[Opening Information given section]
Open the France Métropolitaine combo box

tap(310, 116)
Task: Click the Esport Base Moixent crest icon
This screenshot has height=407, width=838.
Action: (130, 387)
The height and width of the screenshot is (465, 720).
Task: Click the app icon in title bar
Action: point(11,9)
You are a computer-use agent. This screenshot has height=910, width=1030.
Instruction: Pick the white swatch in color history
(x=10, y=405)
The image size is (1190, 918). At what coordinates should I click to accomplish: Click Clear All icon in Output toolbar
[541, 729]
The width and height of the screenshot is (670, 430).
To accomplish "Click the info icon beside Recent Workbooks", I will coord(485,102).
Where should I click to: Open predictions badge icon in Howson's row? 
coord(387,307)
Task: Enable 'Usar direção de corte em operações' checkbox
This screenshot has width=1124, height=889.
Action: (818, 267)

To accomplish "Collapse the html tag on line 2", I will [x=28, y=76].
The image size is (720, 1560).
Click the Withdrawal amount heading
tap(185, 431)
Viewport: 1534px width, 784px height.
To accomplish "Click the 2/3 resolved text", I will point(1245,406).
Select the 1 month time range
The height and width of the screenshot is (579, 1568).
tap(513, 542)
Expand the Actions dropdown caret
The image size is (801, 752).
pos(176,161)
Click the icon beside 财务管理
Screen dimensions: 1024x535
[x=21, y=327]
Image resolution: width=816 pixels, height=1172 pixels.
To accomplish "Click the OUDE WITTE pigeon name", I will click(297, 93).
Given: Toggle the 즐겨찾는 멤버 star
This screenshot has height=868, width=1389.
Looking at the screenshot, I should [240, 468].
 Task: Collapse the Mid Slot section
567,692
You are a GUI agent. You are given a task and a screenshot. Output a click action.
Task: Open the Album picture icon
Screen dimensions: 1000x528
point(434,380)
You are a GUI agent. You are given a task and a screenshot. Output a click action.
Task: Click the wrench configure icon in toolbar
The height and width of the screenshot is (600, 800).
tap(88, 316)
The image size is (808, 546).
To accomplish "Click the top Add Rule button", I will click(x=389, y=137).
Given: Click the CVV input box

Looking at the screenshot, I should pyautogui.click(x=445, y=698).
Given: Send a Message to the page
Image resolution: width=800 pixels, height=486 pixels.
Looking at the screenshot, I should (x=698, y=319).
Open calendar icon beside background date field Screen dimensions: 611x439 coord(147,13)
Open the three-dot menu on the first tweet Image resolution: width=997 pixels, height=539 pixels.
[Closing Information given section]
About this exercise:
With no line skipped, repeat the records exactly.

Expected answer:
Open the France Métropolitaine combo box

tap(310, 116)
Task: Click the Esport Base Moixent crest icon
This screenshot has height=407, width=838.
Action: (130, 387)
The height and width of the screenshot is (465, 720).
Task: Click the app icon in title bar
Action: point(11,9)
You are a computer-use agent. This screenshot has height=910, width=1030.
Instruction: Pick the white swatch in color history
(x=10, y=405)
The image size is (1190, 918). At what coordinates should I click to accomplish: Click Clear All icon in Output toolbar
[541, 729]
The width and height of the screenshot is (670, 430).
To accomplish "Click the info icon beside Recent Workbooks", I will coord(485,102).
Where should I click to: Open predictions badge icon in Howson's row? 
coord(387,307)
Task: Enable 'Usar direção de corte em operações' checkbox
This screenshot has width=1124, height=889.
Action: (818, 267)

To accomplish "Collapse the html tag on line 2", I will [x=28, y=76].
The image size is (720, 1560).
Click the Withdrawal amount heading
tap(185, 431)
Viewport: 1534px width, 784px height.
To accomplish "Click the 2/3 resolved text", I will point(1245,406).
Select the 1 month time range
The height and width of the screenshot is (579, 1568).
tap(513, 542)
Expand the Actions dropdown caret
The image size is (801, 752).
pos(176,161)
Click the icon beside 财务管理
Screen dimensions: 1024x535
[x=21, y=327]
Image resolution: width=816 pixels, height=1172 pixels.
To accomplish "Click the OUDE WITTE pigeon name", I will click(297, 93).
Given: Toggle the 즐겨찾는 멤버 star
This screenshot has height=868, width=1389.
Looking at the screenshot, I should [240, 468].
 Task: Collapse the Mid Slot section
567,692
You are a GUI agent. You are given a task and a screenshot. Output a click action.
Task: Open the Album picture icon
Screen dimensions: 1000x528
point(434,380)
You are a GUI agent. You are given a task and a screenshot. Output a click action.
Task: Click the wrench configure icon in toolbar
The height and width of the screenshot is (600, 800).
tap(88, 316)
The image size is (808, 546).
To accomplish "Click the top Add Rule button", I will click(x=389, y=137).
Given: Click the CVV input box

Looking at the screenshot, I should pyautogui.click(x=445, y=698).
Given: Send a Message to the page
Image resolution: width=800 pixels, height=486 pixels.
Looking at the screenshot, I should (x=698, y=319).
Open calendar icon beside background date field Screen dimensions: 611x439 coord(147,13)
Open the three-dot menu on the first tweet Image resolution: width=997 pixels, height=539 pixels.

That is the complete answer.